Жаль, что многое стёрлось на изгибах времени, ведь того, о чём не помнишь, как бы и не бывало вовсе.

По возвращению на Родину мы совсем недолго жили у тёти Таси в коммуналке на Арбате, и каждый вечер едва не дрались с младшей сестрой за право спать на полу. Это было неслыханным блаженством – воображать, что потолок – это небо, а лепнина на нём – звёзды и планеты, с которых смотрят населяющие их граждане, очень похожие на нас, и удивляются счастливой послевоенной жизни землян.

По вечерам, бывало, отец катал меня на плечах по коридору, и я просил его «Ещё! Ещё скорее!», – так, чтобы свистело в ушах.

Отец учился в военной академии, а когда закончил её, получил распределение в Загорск. Умелый, умный, но по-житейски совершенно непрактичный, он обратился к Семён Семёнычу, который «мог всё», и тот организовал машину, чтобы перевезти наше семейство с немногочисленным скарбом в общежитие военного городка.

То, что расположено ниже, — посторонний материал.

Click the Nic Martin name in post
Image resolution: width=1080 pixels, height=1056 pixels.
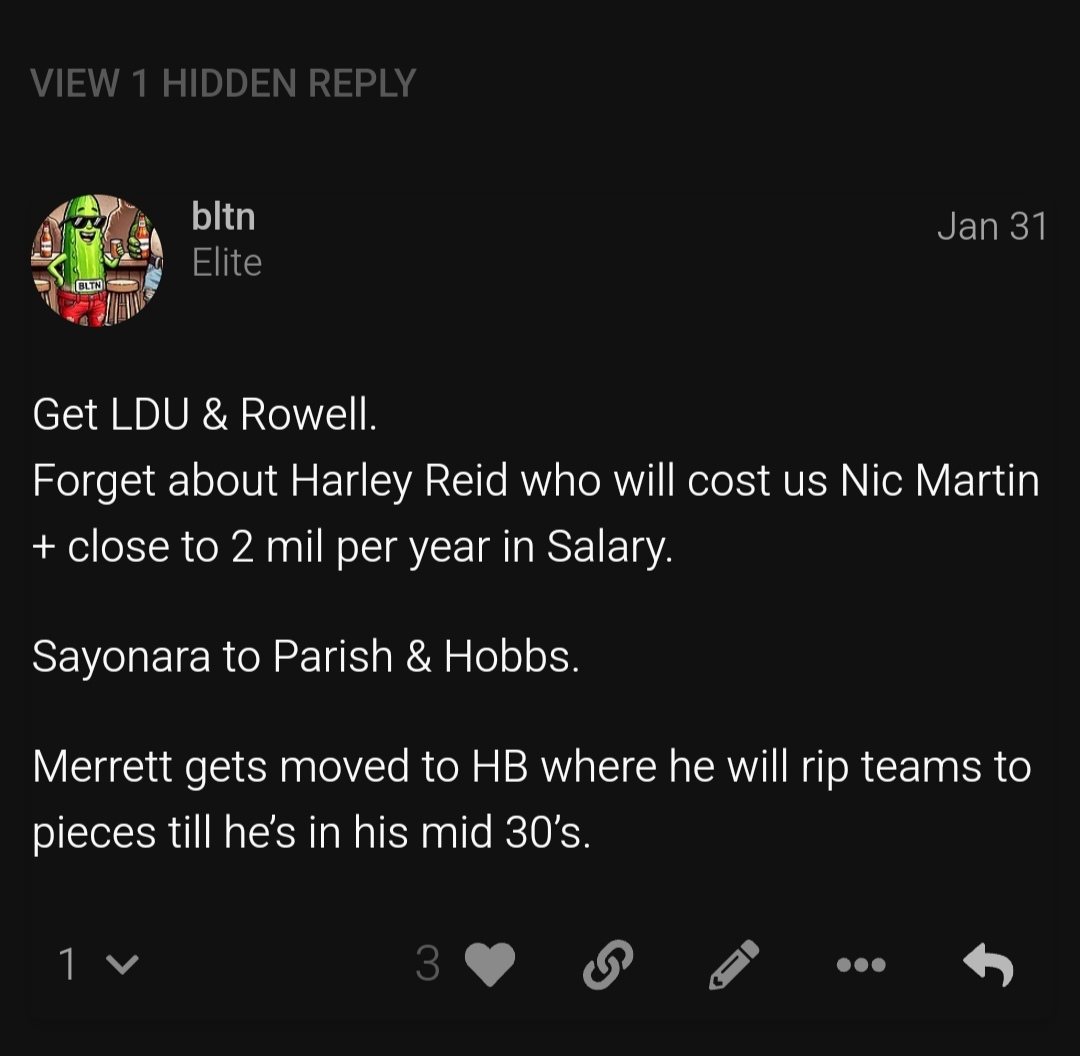click(939, 480)
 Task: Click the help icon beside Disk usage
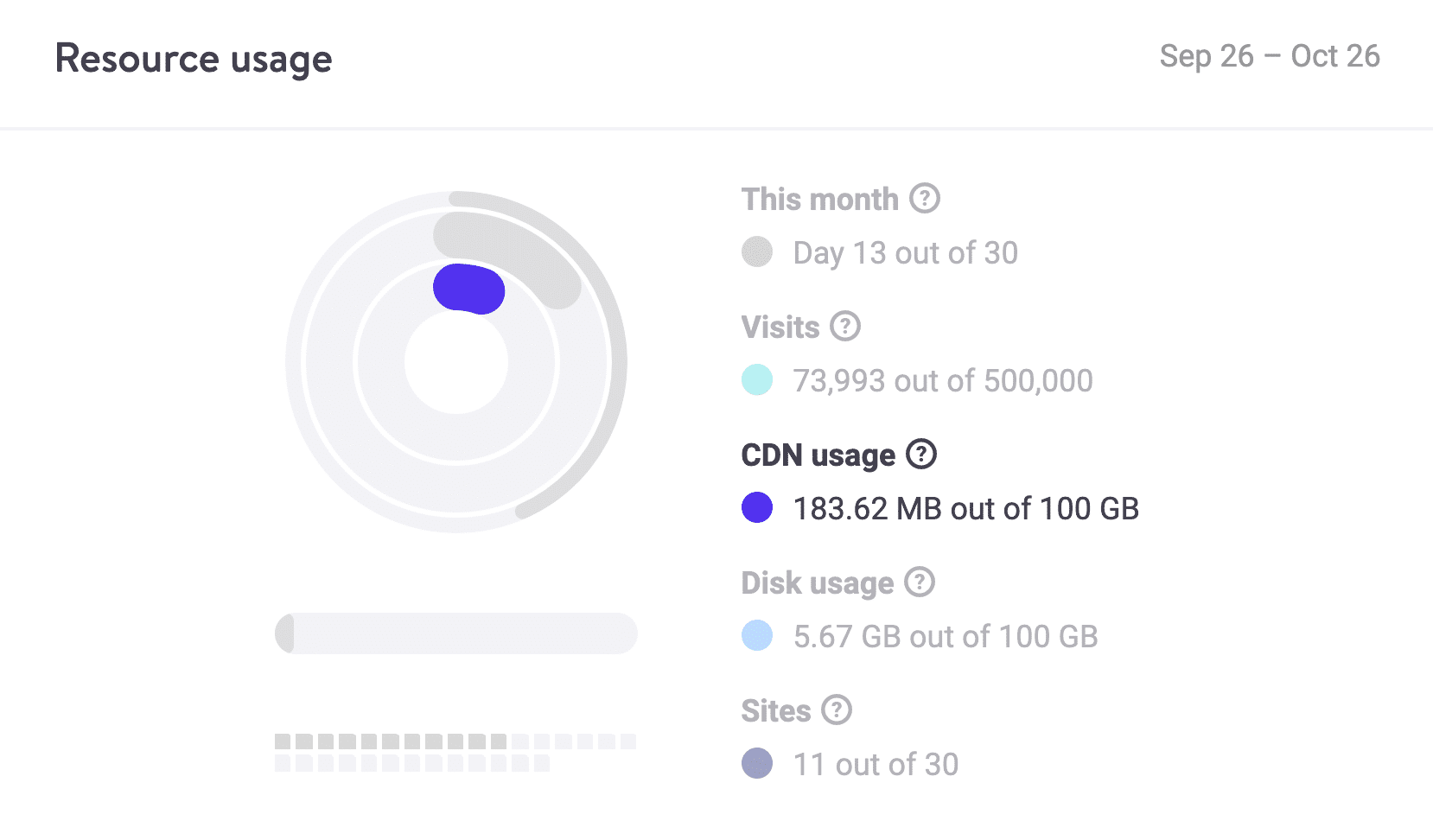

И… началась наша старая жизнь на новом месте. Отец был постоянно занят на службе, и я, как мог, помогал матери по хозяйству. Заносил к нам на второй этаж дрова, ходил в магазин, и управлялся с керосинкой. Нет, у нас, конечно, была электрическая плитка, но она едва справлялась даже с чайником.

Керосин стоял в туалете рядом с унитазом, и в мои обязанности входило пополнять его запас, покупая в лавочке у армянина, заливать в керосинку через воронку и не в коем случае не перелить лишнего, вставить вверх-ногами, поджечь и следить после за нею, как за младенцем, стоя в ванной комнате. На кухне пользоваться керосинкой было немыслимо из-за запаха, которым пропитывался весь дом. Впрочем, тётя Тася, что теперь иногда приезжала к нам в гости, ничего такого не замечала, а, напротив, повторяла по нескольку раз кряду: «Какой замечательный тут у вас воздух!» Мы переглядывались, пожимали плечами, но не спорили с тётей. Нравится человеку, ну и ладно.

За всеми этими заботами, я совершенно позабыл про свои ребячьи дела. Но однажды оказался-таки во дворе, не нагруженный дровами и без авоськи в руках. Было несколько непривычно слоняться без толку, и, потоптавшись недолго, я уже собирался вернуться домой, как ко мне подошли трое ребят. Загодя радуясь знакомству, я уже прикидывал, какой из германских игрушек поделюсь с новыми товарищами, но тут, не говоря ни слова, самый рослый из ребят больно ухватил меня пальцами за шею чуть пониже ушей и захохотал.

Такого я никак не ожидал, однако не дал шанса шпане поглумиться и вырвался. Сдерживая слёзы и желание бежать, под улюлюканье и посвист, ровным шагом я ушёл со двора, а дома, скрывшись в ванной, рыдал под гудение керосинки, чтобы не расстраивать мать, и очень надеялся, что: «перемелется…», «заживёт…» и я сумею забыть произошедшее. Но увы. Хорошее, случившись, скоро теряет свою остроту, но дурное… Всякая неправда22 оставляет тавро, навечно, и напоминает о себе столь же неправедной жаждой мести. Сколько бы ни прошло лет.

Я был обычным мальчишкой, как и все, – с пониманием собственного достоинства и обострённым чувством справедливости. Наследственность, понимаете ли, иной причины нет.